Fulgent Genetics, Inc. announced data from a Phase 1/1b clinical study of FID-007 in treating various solid tumors was presented in a poster session at the American Society for Clinical Oncology (ASCO) Annual Meeting in Chicago, IL on June 3, 2023. Of 40 evaluable patients with weekly dose levels from 15 mg/m2 to 160 mg/m2, 7 (18%) had a partial response by RECIST 1.1 (pancreatic, biliary tract, and HNSCC) and 14 (35%) had stable disease. Three out of 4 HNSCC patients with PR had previously been treated with taxane.

The duration of follow-up (months), median (range) is 12.0 (0.4 - 38.9). No high-grade neuropathy has been noted to date. FID-007 demonstrates preliminary evidence of anti-tumor activity in heavily pre-treated patients across various tumor types.

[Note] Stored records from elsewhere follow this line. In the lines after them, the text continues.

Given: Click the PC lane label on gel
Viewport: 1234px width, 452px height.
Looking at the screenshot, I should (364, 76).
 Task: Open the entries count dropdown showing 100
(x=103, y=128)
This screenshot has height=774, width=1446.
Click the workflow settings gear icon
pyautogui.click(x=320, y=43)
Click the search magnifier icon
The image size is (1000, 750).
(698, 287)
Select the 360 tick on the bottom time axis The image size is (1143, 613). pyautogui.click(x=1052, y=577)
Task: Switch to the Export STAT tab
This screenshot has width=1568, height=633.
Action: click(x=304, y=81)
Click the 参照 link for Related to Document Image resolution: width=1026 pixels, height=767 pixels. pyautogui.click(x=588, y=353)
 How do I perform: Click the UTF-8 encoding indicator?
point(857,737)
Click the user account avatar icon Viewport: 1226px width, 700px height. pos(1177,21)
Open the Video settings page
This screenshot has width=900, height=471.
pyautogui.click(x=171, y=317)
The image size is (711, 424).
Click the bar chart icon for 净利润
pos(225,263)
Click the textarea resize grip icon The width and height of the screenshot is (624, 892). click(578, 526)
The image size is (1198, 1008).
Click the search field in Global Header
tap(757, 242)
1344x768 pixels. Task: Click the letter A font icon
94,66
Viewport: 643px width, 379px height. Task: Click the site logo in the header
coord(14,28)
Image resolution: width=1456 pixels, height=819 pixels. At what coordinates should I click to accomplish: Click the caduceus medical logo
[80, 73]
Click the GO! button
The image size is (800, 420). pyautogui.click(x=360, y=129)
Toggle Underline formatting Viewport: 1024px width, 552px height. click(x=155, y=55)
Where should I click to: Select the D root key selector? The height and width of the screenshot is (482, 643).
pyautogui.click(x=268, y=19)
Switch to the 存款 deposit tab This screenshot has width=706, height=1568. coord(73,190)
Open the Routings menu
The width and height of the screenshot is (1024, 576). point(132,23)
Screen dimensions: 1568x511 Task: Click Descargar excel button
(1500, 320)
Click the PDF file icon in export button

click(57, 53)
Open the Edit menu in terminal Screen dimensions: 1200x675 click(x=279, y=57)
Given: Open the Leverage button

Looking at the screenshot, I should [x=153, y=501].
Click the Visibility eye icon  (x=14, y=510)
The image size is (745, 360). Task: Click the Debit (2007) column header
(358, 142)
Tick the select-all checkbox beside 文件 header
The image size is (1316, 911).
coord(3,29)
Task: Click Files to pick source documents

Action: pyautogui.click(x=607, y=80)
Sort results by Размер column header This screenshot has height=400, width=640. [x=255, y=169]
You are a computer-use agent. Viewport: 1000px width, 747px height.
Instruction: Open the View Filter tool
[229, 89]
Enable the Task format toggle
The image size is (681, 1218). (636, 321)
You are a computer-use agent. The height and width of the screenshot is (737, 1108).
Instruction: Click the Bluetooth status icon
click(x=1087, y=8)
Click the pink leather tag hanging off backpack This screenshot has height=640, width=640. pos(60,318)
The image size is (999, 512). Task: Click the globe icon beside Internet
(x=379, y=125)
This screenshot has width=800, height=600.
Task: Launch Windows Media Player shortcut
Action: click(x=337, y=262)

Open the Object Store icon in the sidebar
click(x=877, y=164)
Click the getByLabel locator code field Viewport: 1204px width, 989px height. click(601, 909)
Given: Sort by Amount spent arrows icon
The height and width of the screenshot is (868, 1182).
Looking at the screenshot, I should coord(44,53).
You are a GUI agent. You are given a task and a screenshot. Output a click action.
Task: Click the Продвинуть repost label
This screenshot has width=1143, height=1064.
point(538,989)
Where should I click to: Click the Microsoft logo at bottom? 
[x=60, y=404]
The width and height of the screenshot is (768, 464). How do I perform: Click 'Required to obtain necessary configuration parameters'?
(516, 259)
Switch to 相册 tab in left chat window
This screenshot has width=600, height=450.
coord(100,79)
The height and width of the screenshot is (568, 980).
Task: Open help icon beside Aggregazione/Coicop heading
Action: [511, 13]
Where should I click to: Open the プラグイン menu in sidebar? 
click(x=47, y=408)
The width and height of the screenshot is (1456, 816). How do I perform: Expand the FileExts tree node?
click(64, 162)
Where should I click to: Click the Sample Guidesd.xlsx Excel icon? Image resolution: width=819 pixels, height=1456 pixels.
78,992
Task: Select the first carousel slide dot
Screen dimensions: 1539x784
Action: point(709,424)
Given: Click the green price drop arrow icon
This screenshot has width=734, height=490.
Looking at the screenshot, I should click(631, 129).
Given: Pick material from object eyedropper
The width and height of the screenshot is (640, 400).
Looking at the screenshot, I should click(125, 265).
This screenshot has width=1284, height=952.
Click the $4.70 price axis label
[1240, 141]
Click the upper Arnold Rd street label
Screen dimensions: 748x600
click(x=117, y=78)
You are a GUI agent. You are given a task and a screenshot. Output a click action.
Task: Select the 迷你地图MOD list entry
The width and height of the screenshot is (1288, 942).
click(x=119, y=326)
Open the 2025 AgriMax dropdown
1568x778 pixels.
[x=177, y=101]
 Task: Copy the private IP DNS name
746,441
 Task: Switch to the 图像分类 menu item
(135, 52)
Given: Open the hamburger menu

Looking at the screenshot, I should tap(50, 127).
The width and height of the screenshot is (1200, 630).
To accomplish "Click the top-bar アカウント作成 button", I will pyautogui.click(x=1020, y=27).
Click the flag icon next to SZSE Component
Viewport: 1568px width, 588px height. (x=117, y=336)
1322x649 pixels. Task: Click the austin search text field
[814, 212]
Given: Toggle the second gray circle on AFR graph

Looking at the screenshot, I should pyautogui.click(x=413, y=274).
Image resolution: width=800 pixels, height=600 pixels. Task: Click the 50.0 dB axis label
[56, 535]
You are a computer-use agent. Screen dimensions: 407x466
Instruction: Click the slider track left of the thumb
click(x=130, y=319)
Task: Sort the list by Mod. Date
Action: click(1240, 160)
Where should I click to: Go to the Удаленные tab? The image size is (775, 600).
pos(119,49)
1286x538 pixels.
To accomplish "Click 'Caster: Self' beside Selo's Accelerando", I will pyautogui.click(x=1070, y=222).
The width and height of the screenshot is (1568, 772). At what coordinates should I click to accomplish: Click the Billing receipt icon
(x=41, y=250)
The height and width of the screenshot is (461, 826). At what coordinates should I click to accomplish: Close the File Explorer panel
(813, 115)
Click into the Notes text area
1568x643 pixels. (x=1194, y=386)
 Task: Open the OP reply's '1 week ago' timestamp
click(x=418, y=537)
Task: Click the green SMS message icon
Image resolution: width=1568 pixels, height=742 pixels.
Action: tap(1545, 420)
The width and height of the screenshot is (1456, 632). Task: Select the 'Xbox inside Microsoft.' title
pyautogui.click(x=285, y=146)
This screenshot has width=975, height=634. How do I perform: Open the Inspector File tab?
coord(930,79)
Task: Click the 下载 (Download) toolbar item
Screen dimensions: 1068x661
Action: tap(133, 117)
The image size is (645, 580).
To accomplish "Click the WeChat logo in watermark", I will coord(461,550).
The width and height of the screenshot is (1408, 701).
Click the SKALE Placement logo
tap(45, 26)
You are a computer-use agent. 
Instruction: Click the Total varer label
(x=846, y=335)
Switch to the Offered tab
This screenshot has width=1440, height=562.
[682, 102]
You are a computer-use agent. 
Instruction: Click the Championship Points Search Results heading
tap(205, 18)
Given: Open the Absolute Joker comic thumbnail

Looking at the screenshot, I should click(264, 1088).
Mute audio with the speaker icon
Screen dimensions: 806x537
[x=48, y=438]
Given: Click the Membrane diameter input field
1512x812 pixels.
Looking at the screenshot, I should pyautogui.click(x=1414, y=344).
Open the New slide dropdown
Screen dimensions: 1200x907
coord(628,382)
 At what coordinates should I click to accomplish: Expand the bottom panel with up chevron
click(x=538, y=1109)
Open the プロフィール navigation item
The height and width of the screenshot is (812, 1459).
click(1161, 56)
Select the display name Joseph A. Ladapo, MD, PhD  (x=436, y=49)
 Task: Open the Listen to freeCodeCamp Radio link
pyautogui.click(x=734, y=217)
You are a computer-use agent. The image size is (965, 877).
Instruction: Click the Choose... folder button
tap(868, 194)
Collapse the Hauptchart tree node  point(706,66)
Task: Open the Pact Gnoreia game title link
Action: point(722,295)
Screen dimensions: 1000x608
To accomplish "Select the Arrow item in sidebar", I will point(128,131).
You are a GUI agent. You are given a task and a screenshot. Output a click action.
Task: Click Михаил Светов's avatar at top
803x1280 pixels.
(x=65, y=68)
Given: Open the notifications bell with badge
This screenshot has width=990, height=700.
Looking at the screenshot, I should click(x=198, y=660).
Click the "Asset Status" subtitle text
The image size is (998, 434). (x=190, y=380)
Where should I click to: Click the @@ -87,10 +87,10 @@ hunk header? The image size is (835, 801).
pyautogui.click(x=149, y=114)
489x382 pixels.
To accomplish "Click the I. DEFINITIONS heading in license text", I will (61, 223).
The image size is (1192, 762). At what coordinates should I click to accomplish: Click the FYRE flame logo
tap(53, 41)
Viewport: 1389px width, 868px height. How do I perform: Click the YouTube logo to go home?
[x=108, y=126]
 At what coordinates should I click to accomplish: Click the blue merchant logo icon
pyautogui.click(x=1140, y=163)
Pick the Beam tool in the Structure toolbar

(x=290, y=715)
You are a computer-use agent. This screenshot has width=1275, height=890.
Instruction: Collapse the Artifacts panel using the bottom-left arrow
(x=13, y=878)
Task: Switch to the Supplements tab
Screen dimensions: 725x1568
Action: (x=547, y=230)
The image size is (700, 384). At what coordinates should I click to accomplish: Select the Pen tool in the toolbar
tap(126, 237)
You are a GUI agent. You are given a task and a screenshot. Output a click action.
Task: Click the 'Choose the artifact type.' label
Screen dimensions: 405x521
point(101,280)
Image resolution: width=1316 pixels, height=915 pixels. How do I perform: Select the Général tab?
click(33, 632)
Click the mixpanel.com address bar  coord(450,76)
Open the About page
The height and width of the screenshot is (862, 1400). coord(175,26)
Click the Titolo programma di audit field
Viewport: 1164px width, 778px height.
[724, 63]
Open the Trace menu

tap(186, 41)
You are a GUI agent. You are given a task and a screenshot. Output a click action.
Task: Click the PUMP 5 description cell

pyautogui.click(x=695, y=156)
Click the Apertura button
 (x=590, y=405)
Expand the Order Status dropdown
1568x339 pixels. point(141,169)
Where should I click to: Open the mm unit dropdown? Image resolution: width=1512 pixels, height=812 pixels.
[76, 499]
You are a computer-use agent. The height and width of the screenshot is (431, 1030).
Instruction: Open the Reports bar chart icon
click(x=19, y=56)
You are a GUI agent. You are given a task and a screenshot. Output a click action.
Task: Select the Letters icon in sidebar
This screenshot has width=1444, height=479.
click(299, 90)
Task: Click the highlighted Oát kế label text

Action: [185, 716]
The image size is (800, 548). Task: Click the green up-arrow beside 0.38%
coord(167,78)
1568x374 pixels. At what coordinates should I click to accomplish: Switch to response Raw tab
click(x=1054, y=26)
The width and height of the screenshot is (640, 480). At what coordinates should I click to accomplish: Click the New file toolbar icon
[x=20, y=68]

Based on overall tolerability, pharmacokinetics, and efficacy, 125mg/m2 has been chosen as the recommended Phase 2 dose (RP2D). FID-007 consists of paclitaxel encapsulated in a polyethyloxazoline (PEOX) polymer excipient designed to enhance PK, biodistribution, and tolerability. In addition to allowing the drug to remain in solution until it can enter a cancer cell, the PEOX nanoparticle is designed to preferentially deliver paclitaxel to the tumor through the leaky hyperpermeable vasculature.